14 minute read

The performance of machine learning algorithms can be evaluated in terms of

  • Accuracy
  • Confusion Matrix
  • etc.

But why do we need metrics instead of training objectives such as MSE loss? Metrics usually help help capture a business goal into a quantitative target. And there are some useful metrics that are intuitive and easily interpretable to human like accuracy, but if they are not differentiable, it’s not available to employ them as objectives.

Hence, we also quantify our model by not only loss function but also metrics during training and testing.


Confusion Matrix

Confusion matrix captures all the information about a classifier performance. Each column of the matrix represents the instances in a true class, while each row represents the instances in a predicted class, or vice versa. Both alignments are usually employed interchangeably. The name stems from the fact that it makes it easy to see whether the system is confusing two classes (i.e. commonly mislabeling one as another). Quality of model & selected threshold decide how columns are split into rows, and we want diagonals to be “heavy”, off diagonals to be “light”.

image


FP and FN also called Type-1 and Type-2 errors.

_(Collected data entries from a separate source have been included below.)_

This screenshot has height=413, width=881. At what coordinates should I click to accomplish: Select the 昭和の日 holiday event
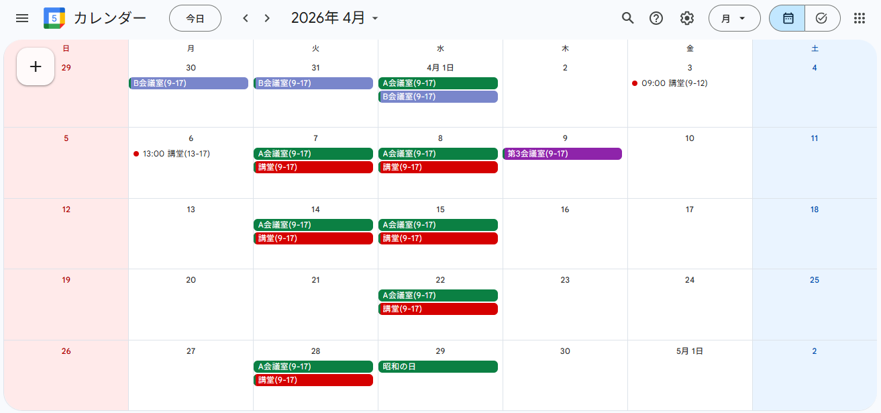(438, 367)
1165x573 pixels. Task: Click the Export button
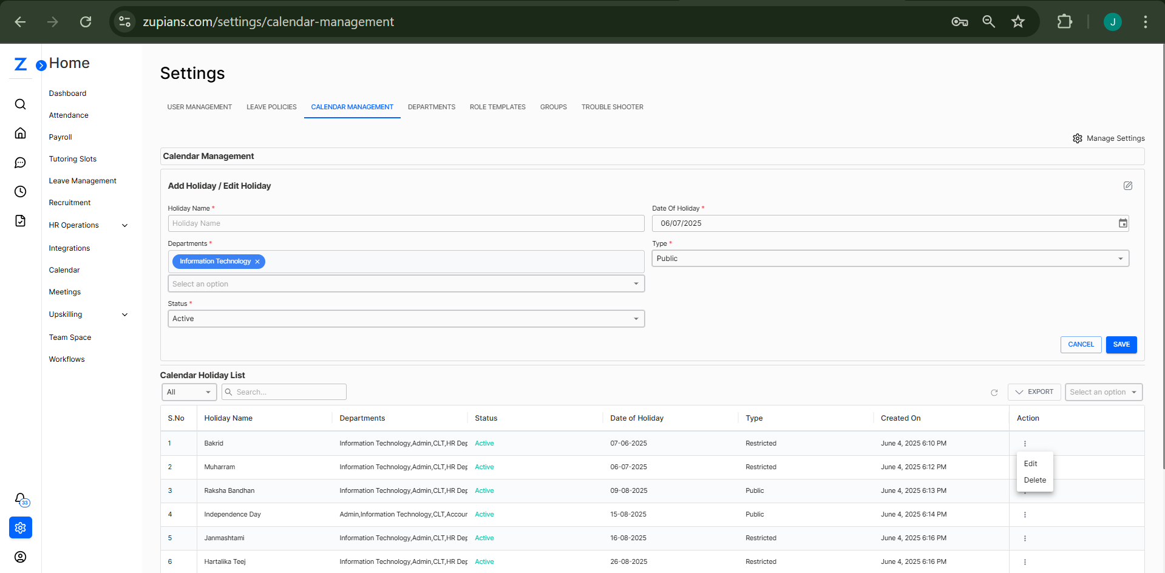click(x=1034, y=392)
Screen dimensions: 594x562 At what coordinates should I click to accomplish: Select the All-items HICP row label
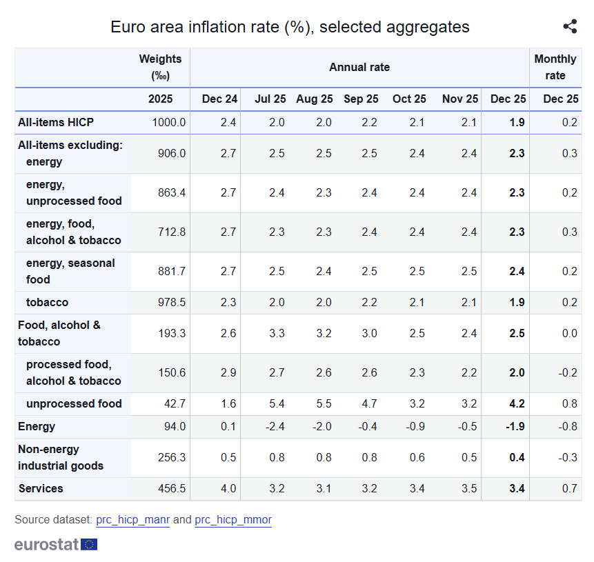click(56, 122)
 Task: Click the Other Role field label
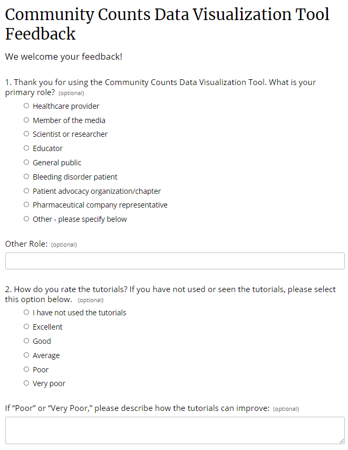[26, 244]
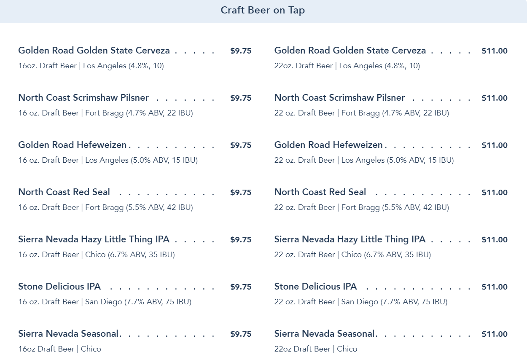Click the Craft Beer on Tap header
Screen dimensions: 527x357
(263, 11)
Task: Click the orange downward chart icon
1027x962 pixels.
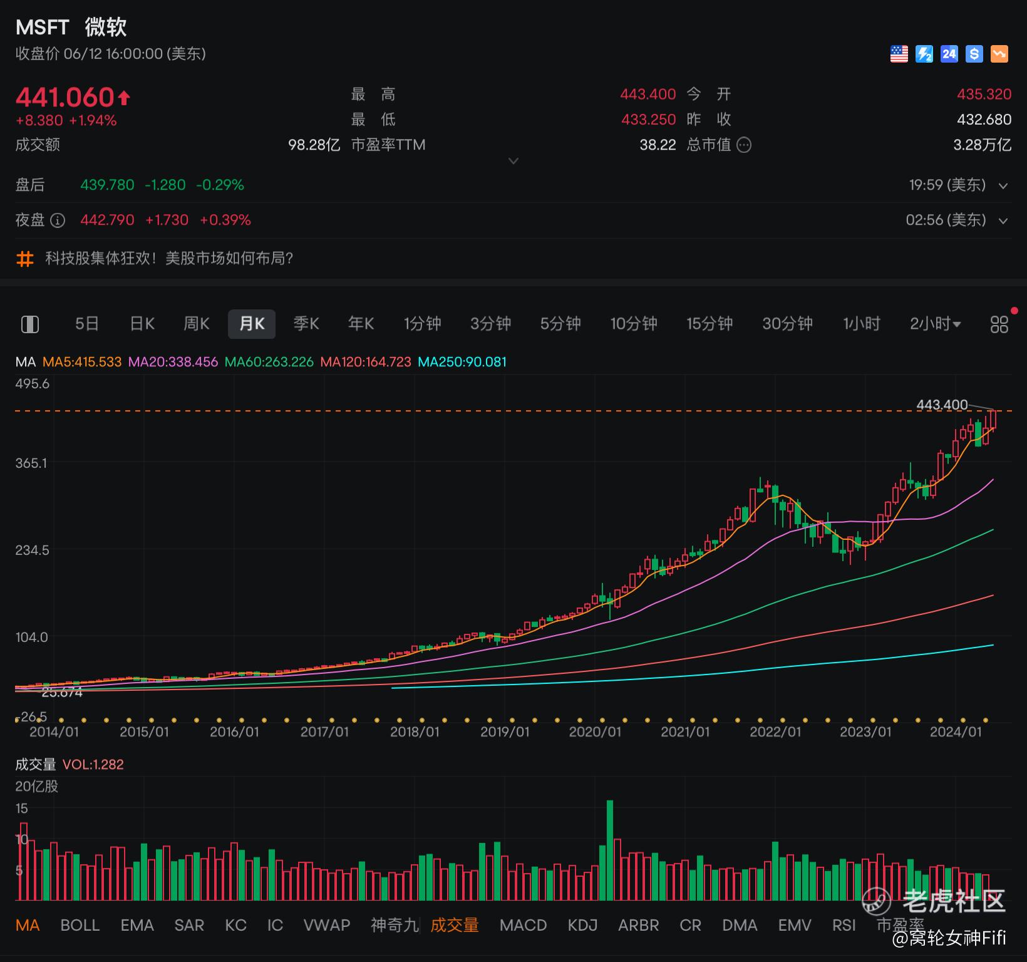Action: (x=999, y=54)
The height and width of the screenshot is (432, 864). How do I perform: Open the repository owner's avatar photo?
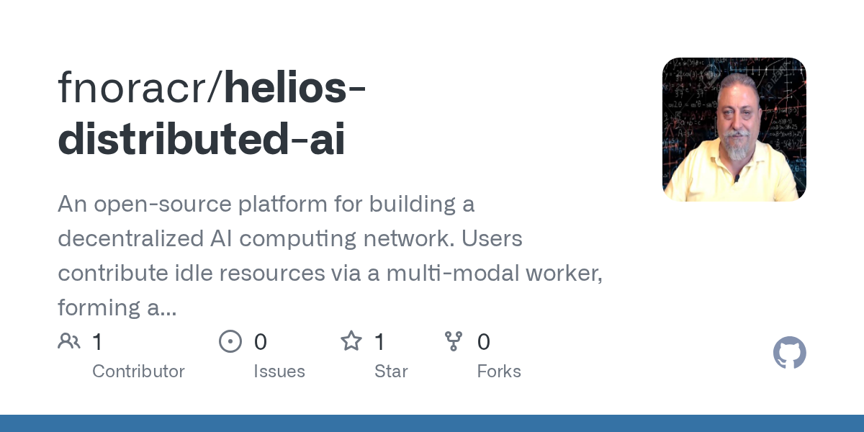point(734,130)
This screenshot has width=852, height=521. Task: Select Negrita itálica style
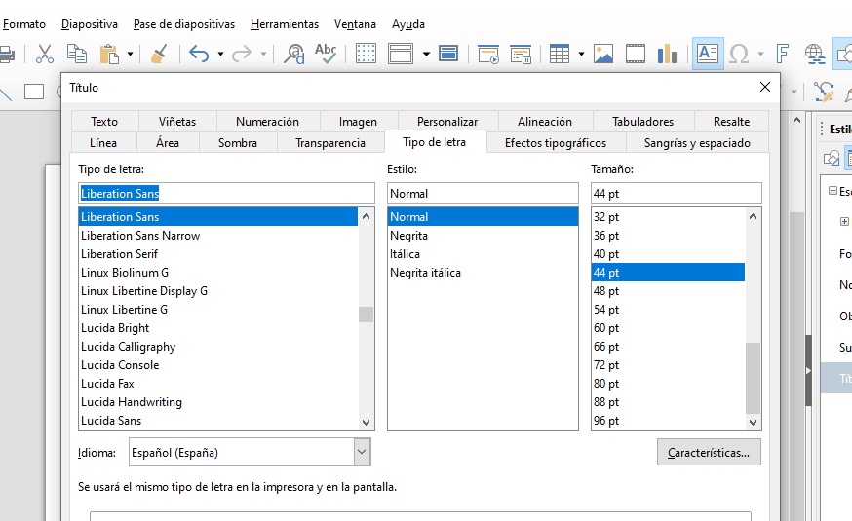(425, 273)
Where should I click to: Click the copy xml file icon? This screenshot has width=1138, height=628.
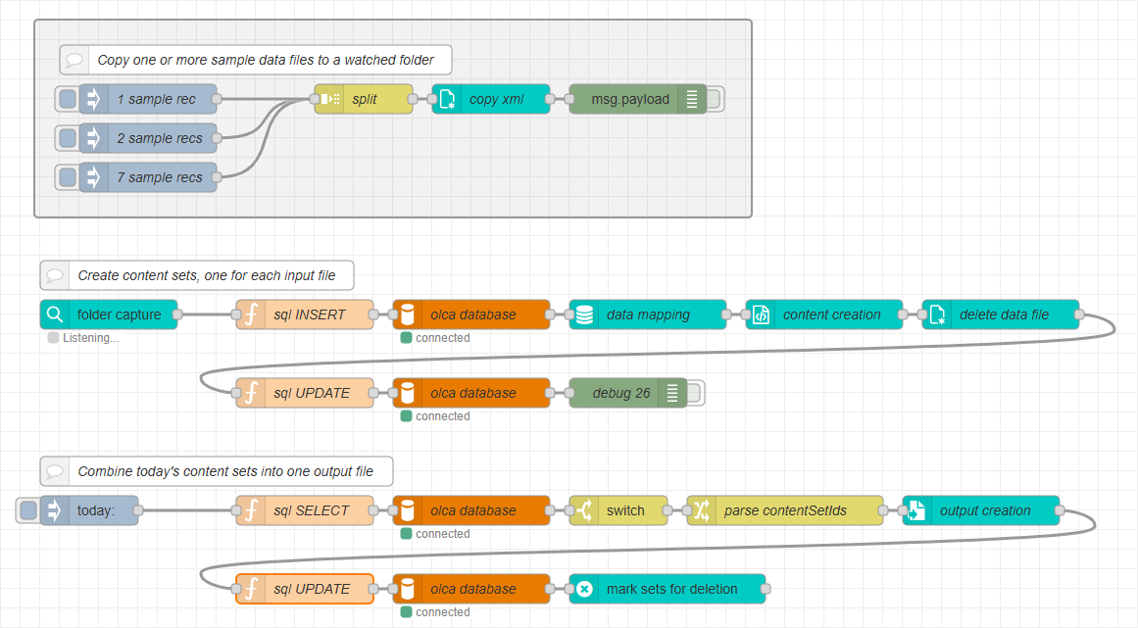pyautogui.click(x=447, y=99)
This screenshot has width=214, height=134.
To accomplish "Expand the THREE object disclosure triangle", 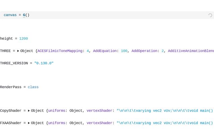I will point(18,51).
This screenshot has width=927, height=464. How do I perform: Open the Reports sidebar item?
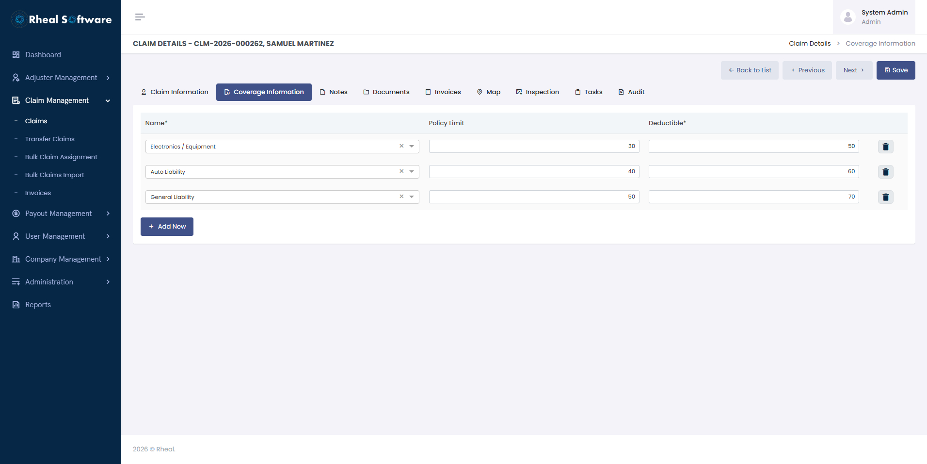point(38,305)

For visualization, let’s consider the following problem of dot classification:

image


Here, prevalence decides class imbalance. And just consider score to be probability output of logistic regression. Position of dots on scoring line based on this score, thus if score is larger than 0.5, the model classifies the input dot as positive. Then, we can visualize confusion matrix of the problem as below:

image


Error Rate (ERR)

\[\begin{aligned} ERR = \frac {FP + FN} {TP + TN + FN + FP} = \frac {FP + FN} {P + N} \end{aligned}\]

Accuracy (ACC)

\[\begin{aligned} A = \frac {TP + TN} {P + N} = 1 - ERR \end{aligned}\]

Precision (PREC), or Positive Predictive Value (PPV)

Precision indicates quality of positive predictions. In other words, it means “of all the predictions that the computer said positive, how much did the computer get right?”.

\[\begin{aligned} PREC = \frac {TP} {TP + FP} \end{aligned}\]

Recall, Sensitivity, or True Positive Rate (TPR)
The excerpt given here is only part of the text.